Feature branching can cause a lot of problems. A developer working on a branch is working alone. They might be frequently pulling in from master, but if everyone is working on their own feature branch, merge conflicts can still hit hard. Maybe they have set things up so that an automated build will still run through every push they make to that branch, but it's just as likely that tests are only being run locally and the minute this goes into master you'll see random failures due to the various gremlins of all software development. Worst of all, it's easy for them to work in the dark, shielded from the eyes of other developers. The burden of doing the right thing is entirely on the developer and good developers are lazy (or busy, or both). It's too easy to let things go for too long without code review, without integration, and without detecting small problems. From a workflow perspective, I want something that makes small problems come to light very early and obviously to the whole team, enabling inherent communication. Branching doesn't fit this bill.

Feature branching also encourages thinking about code and features as all or none. That makes sense when you are delivering a packaged, versioned product that others will have to download and install (say, Linux, or ZooKeeper, or maybe your iOS app). But if you are deploying code to a website, there is no need to think of the code in this binary way. It's reasonable to release code behind feature flags that is not complete but flagged off, for purposes of keeping the integration of that new code in for testing in other environments. Learning how to write code in such a way as to be chunkable, flaggable, and almost always safe to go into production is a necessary skill set for frequent releases of any sort, and it's essential if you ever want to reach continuous deployment.

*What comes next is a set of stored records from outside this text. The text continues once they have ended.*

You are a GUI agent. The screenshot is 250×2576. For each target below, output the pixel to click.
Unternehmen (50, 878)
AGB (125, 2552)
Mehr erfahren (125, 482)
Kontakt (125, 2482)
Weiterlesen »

Release branching may still be a necessary part of your workflow, as it is in some of our systems, but even the release branching parts of the git-flow process seems a bit overly complex. I don't see the point in having a develop branch, nor do I see why you would care about keeping master pristine, since you can tag the points in the master timeline where you cut the release branch. (As an aside, the fact that the original post refers to "nightly builds" as the purpose of the develop branch should raise the eyebrows of anyone doing continuous integration.)  If you're not doing full continuous deployment you need to have some sort of branch that indicates where you cut the code for testing and release, and hotfixes may need to go into up to two places, that release branch and master, but git-flow doesn't solve the problem of pushing fixes to multiple places. So why not just have master and release branches? You can keep your release branches around for as long as you need them to get live fixes out, and even longer for historical records if you so desire.

Git is great for branching. So what? Just because a tool offers a feature, and does it well, does not mean that feature is actually important for your team. Building a whole workflow around a feature just because you can is rarely a good idea. Use the workflow that your team needs, don't cargo cult an important element of your development process.